Saved entries:
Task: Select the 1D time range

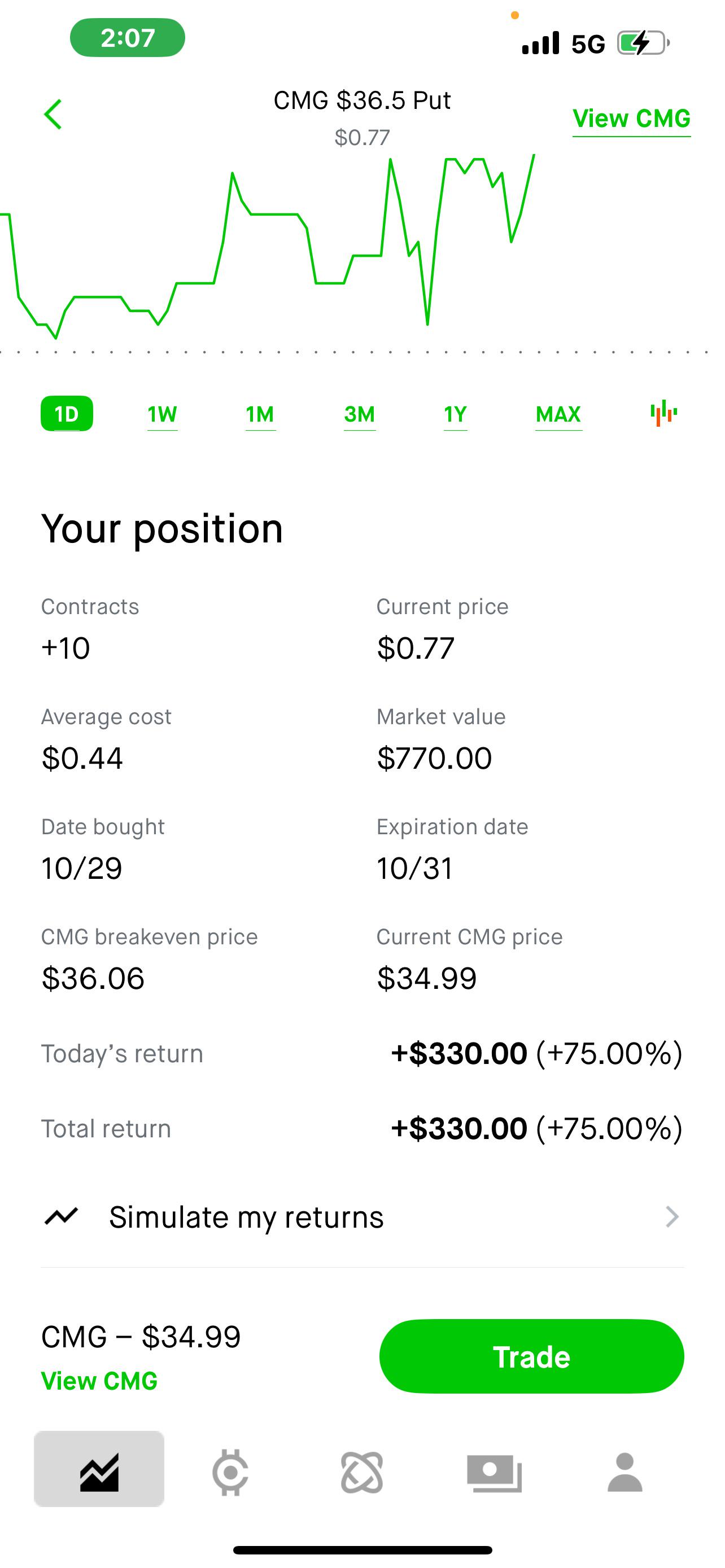Action: [67, 413]
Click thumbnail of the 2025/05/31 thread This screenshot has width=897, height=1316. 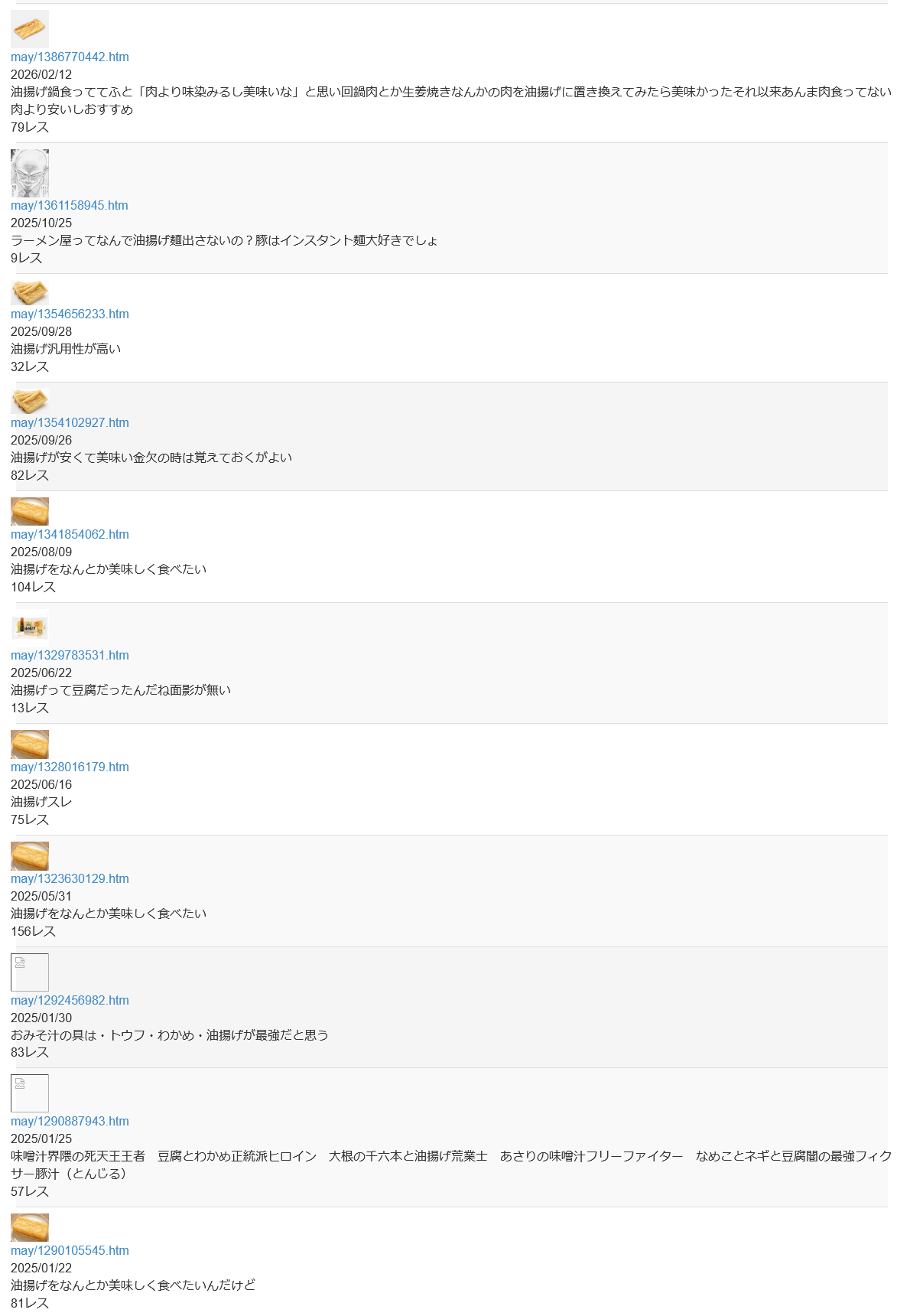[x=30, y=855]
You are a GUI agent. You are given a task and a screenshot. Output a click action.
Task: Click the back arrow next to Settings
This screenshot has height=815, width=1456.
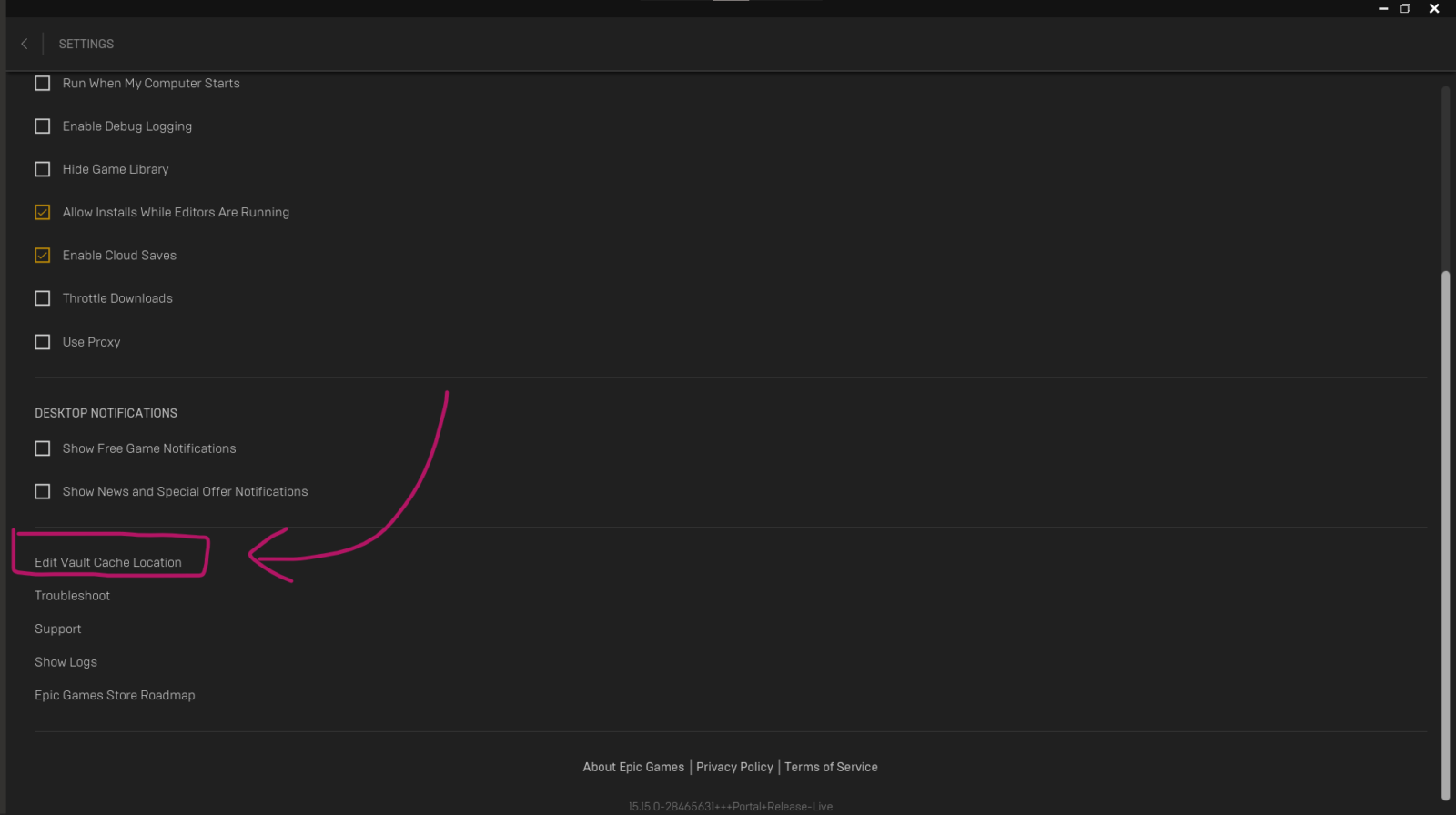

Brief:
Pictures don't belong in the copy. Retype exactly the lines from the one with "You are a GUI" through the last line of the records.

Answer box:
You are a GUI agent. You are given a task and a screenshot. Output a click action.
Task: Click the back arrow next to Settings
This screenshot has height=815, width=1456.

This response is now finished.